* **REQUIRED ACTION**:
Check each line of the entries. Copy the ones that contain the string "agent".

▼

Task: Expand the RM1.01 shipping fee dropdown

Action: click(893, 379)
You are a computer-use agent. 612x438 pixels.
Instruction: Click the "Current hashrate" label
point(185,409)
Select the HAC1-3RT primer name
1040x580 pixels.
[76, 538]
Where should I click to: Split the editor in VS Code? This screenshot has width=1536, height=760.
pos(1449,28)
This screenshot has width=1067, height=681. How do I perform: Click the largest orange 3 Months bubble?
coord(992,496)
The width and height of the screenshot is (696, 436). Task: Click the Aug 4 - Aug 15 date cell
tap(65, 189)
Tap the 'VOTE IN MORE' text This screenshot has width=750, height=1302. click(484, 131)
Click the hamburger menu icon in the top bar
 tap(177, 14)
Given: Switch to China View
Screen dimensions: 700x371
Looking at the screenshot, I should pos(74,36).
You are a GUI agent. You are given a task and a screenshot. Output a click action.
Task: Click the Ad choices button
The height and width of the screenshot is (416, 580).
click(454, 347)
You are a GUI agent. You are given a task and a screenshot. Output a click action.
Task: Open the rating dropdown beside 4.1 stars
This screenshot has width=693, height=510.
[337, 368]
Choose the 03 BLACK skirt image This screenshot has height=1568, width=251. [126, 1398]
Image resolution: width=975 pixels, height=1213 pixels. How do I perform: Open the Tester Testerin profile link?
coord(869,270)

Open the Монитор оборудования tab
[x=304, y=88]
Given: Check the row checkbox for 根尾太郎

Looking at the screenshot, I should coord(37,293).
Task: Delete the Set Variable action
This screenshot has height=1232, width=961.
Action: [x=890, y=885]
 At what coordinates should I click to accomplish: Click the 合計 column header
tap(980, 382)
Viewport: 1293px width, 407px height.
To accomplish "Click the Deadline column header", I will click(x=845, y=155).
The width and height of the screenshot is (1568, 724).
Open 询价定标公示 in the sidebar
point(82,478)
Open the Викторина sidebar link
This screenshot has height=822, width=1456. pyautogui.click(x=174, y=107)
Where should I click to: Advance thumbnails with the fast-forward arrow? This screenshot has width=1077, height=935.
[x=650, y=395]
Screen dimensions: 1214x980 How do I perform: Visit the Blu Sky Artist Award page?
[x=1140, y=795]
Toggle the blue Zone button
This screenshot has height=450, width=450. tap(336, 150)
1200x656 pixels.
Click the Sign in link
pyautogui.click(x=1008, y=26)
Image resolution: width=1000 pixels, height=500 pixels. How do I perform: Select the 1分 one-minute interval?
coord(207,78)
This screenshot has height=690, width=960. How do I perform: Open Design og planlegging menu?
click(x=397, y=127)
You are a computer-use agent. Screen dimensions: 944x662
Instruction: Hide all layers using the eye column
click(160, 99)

▲

* **ANSWER SPACE**:
You are a computer-use agent. 612x438 pixels.
You are a GUI agent. You are given a task and a screenshot. Output a click action.
You are a GUI agent. You are given a task and a screenshot. Output a click action.
You are a computer-use agent. Screen dimensions: 944x662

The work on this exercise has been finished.